Unfortunately when I looked at my data (which comes, of course, from Bdale and Keith’s Telemetrum board and AltOS software), it turned out there was a weird warble in my acceleration data while it was coasting — which stymied my plan to calculate drag, and raised a question about the precision of the acceleration under boost data too. After hashing around ideas on what could be causing it on IRC (airframe vibration? board not tied down? wind?), I eventually did the sensible thing and tried recording data while it was sitting on the ground. Result — exactly the same: weird warbling in the accel data even when it’s just sitting there. As it turned out, it was a pretty regular warble too — basically a square wave with a wavelength of 100ms. That seemed to tie in with the radio — which was sending out telemetry packets ten times a second between launch and apogee. Of course, there wasn’t any reason for the radio to be influencing the accelerometer — they’re even operating off separate voltages (the accelerometer being the one 5V part on the board).

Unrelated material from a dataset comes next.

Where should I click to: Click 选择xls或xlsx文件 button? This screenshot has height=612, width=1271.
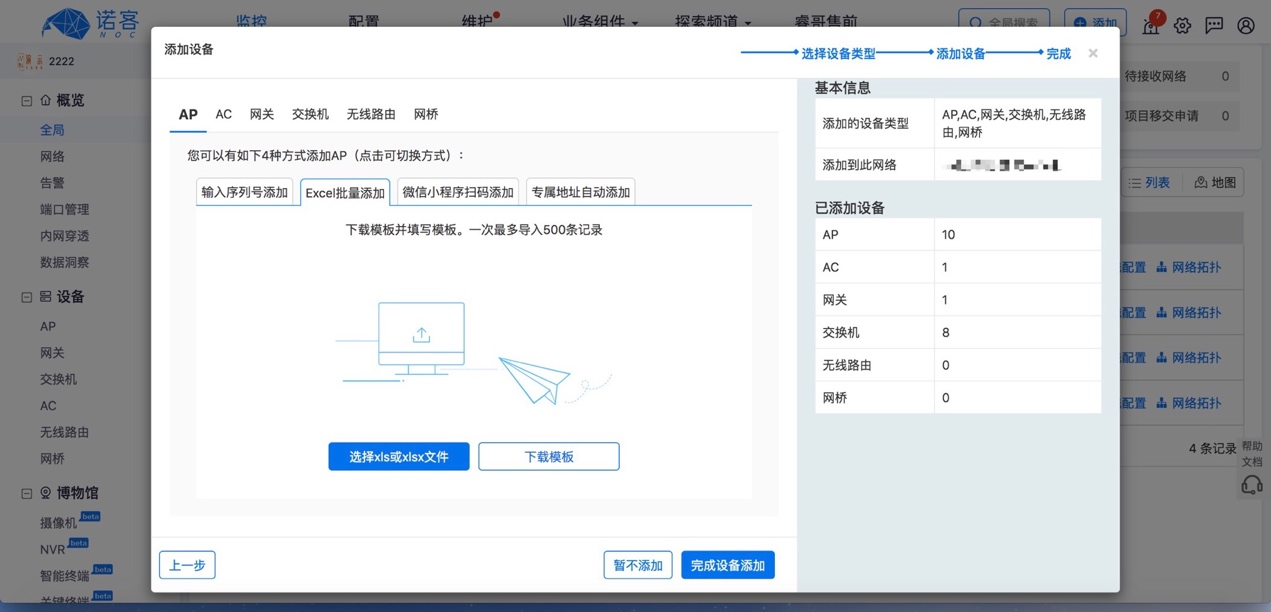tap(398, 457)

Hacking the firmware to send out telemetry packets at a different rate confirmed the diagnosis though — the accelerometer was reporting lower acceleration while the radio’s sending data. Passing the buck to Keith, it turned out that being the one 5V part was a problem — the radio was using enough current to cause the supply voltage to drop slightly, which caused all the other sensors to scale proportionally (and thus still be interpreted correctly), but the accelerometer kept operating at 5V leading to a higher output voltage which gets interpreted as lower acceleration. One brief idea was to try comparing the acceleration sensor to the 1.25V generated by the cpu/radio chip, but unfortunately it gets pulled down worse than the 3V does.
Fortunately this happens on more than just my board (though not all of them), so hopefully someone’ll think up a fix. I’m figuring I’ll just rely on cleaning up the data in post-processing — since it’s pretty visible and regular, that shouldn’t be too hard.
Next on the agenda though is trying some real-time integration with Google Earth — basically letting altosui dump telemetry data as normal, but also watching the output file for updates, running a separate altosui process to generate a new KML file from it, which Google Earth is watching and displaying in turn. I think I’ve got all the pieces for that pretty ready, mostly just waiting for next weekend’s QRS launch, and crossing my fingers my port HP Mini 2133 can handle the load. In any event, I hacked up some scripts to simulate the process using data from my third flight, and it seemed to work ok. Check out the recording:
BTW, if that sounds like fun (and if it doesn’t, you’re doing it wrong), now would probably be a good time to register for lca and sign up to the rocketry miniconf — there’s apparently still a couple of days left before early bird prices run out.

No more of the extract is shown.